De même, le fait d'avoir assisté à une réunion en juin 2011 relative à un projet, non abouti, de déplacement de l'officine, est loin d'être suffisant pour caractériser une immixtion dans la gestion du débiteur au sens de l'article L. 650-1 ci-dessus.
Au surplus, la société CERP peut utilement faire remarquer qu'elle est une société coopérative composée de pharmaciens d'officine, à la différence d'autres répartiteurs, et qu'il entre dans son objet, conformément à l'esprit coopératif et au principe de confraternité, de tenter de venir en aide à un confrère en difficultés.

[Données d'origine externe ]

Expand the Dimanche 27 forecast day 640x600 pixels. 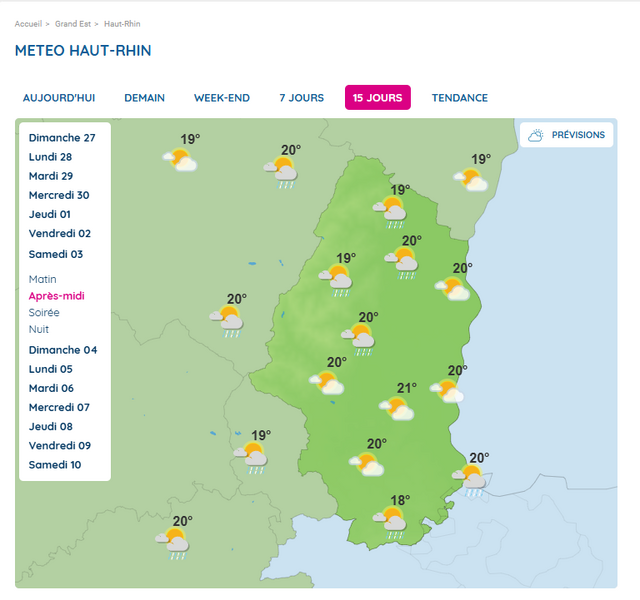pyautogui.click(x=62, y=138)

M. G. a donc été débouté à juste titre de sa demande infiniment subsidiaire.
Sur les autres demandes
Partie tenue aux dépens d'appel, dont recouvrement direct par la SCP P., avocat qui en fait la demande, dans les conditions de l'article 699 du code de procédure civile, M. G., qui succombe en son appel, paiera à la société CERP la somme de 3 500 euros sur le fondement de l'article 700 du code de procédure civile en cause d'appel.
PAR CES MOTIFS
La cour, statuant publiquement, contradictoirement et en dernier ressort,
Confirme le jugement rendu entre les parties par le tribunal de commerce d'Angoulême le 18 juin 2015,
Condamne M. G. à payer à la société CERP la somme de 3 500 euros sur le fondement de l'article 700 du code de procédure civile en cause d'appel,
Condamne M. G. aux dépens d'appel, dont recouvrement direct par la SCP P., avocat qui en fait la demande, dans les conditions de l'article 699 du code de procédure civile.
Le présent arrêt a été signé par M. Chelle, président, et par M. Goudot, greffier, auquel la minute a été remise par le magistrat signataire.